TASK BRIEF:
Rewrite the listing from the line containing "Where should I" through the end of the listing, both ends included, changing "screenshot" to "image" and leaving everything else as it stands. Omit the pictures from your answer.

ENTRIES SHOWN:
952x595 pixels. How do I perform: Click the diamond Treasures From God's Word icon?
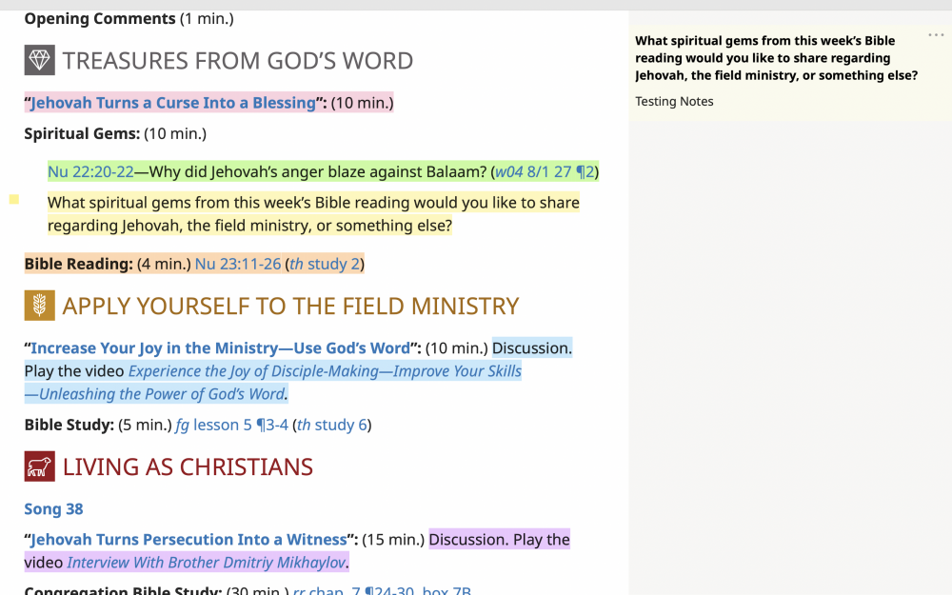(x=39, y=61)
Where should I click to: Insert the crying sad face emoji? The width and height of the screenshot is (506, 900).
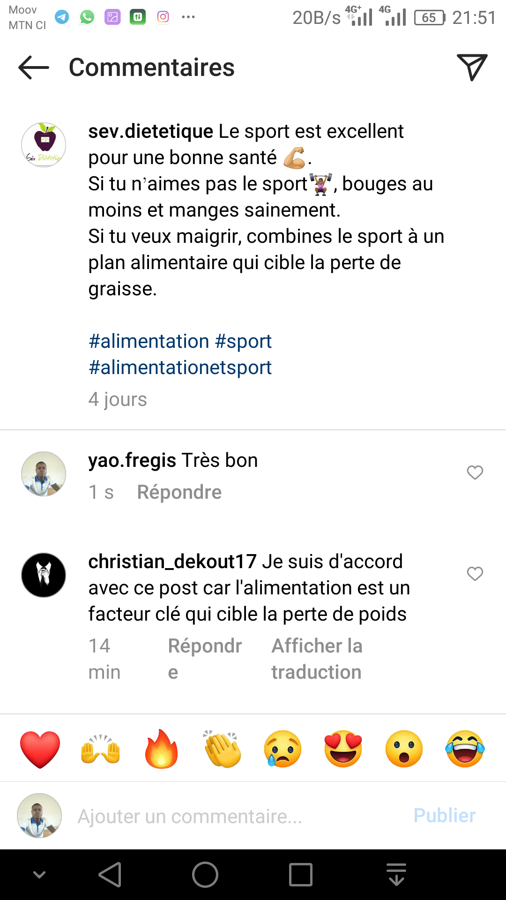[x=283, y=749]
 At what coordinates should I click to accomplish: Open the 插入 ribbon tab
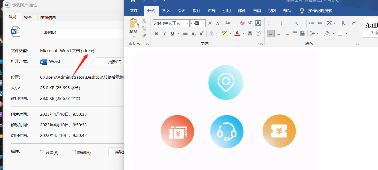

FINAL RESULT:
Where should I click to: Insert the crying sad face emoji? The width and height of the image is (506, 900).
[x=283, y=749]
 At what coordinates should I click to accomplish: Open the 插入 ribbon tab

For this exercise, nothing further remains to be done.